#### [TEXTO DEL DOCUMENTO]
--*--

En el marco de la CXX Asamblea Plenaria de la Conferencia del Episcopado Mexicano, el presidente de la CEM, Monseñor Ramón Castro Castro, presentó un mensaje en el que los obispos del país expresaron preocupación por la violencia, la fragilidad institucional y el deterioro del tejido social, al tiempo que reiteraron su compromiso pastoral con la reconciliación y la paz. El pronunciamiento se dio mientras el Papa León XIV iniciaba su viaje apostólico a África, donde llamó a “multiplicar los oasis de paz” y a enfrentar a quienes “lucran con la desgracia ajena”.
Castro Castro señaló que la asamblea se desarrolló en un contexto marcado por conflictos internacionales, tensiones sociales y un “paulatino derrumbe del orden mundial”, elementos que, afirmó, también se reflejan en la realidad mexicana. Subrayó que la Iglesia no puede normalizar el sufrimiento ni volverse indiferente ante la violencia. “Callar ante la inseguridad es traicionar el Evangelio. Un país que normaliza la muerte pierde vida”, declaró.
El presidente de la CEM afirmó que detrás de cada crisis hay personas heridas que buscan sentido y acompañamiento. Recordó los hechos violentos registrados en febrero y reiteró que la inseguridad continúa siendo una preocupación central para la Iglesia. En este sentido, hizo un llamado a la sociedad civil organizada para trabajar por la paz y la reconciliación, con la mirada puesta en las generaciones futuras.

--*--

#### [CONTENIDO DE REGISTROS]
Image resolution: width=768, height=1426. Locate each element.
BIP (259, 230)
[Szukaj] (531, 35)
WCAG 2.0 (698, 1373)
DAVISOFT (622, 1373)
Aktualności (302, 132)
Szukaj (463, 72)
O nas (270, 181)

--*--

#### [EJERCICIOS POR RESOLVER]
[a] Enumera los elementos que, según Castro Castro en el texto sobre la asamblea del episcopado mexicano, marcaron el contexto en que se desarrolló la asamblea.
[b] Redacta la continuación del texto sobre la asamblea del episcopado mexicano a partir de su último párrafo.
Los registros proceden de una fuente distinta.

#### [RESPUESTAS POR EJERCICIO]
[a] Conflictos internacionales, tensiones sociales y un "paulatino derrumbe del orden mundial".

[b]
En su mensaje, Castro Castro evocó el centenario de la memoria cristera, describiéndola como un testimonio de fe y libertad religiosa. Aclaró que no se trata de una memoria de confrontación, sino de un recordatorio que invita a aprender del pasado para fortalecer la fidelidad y reconstruir el tejido social.
Los obispos también reflexionaron sobre la vocación y el valor de cada persona, destacando que la mayor riqueza del país no es material, sino la capacidad de amar. Señalaron que la vocación no se limita al ministerio sacerdotal, sino que es una llamada personal a participar en la sociedad desde los propios carismas. Enfatizaron que la juventud busca sentido desde la fe y requiere acompañamiento cercano.
El mensaje concluyó con una invocación a Santa María de Guadalupe, “Reina de la Paz”, para que México aprenda a mirarse como una nación de hermanos y pueda construir un futuro reconciliado basado en la justicia y la misericordia. Los obispos reiteraron su cercanía pastoral y su compromiso de elevar la voz ante la violencia, la incertidumbre y la fragilidad institucional que enfrenta el país.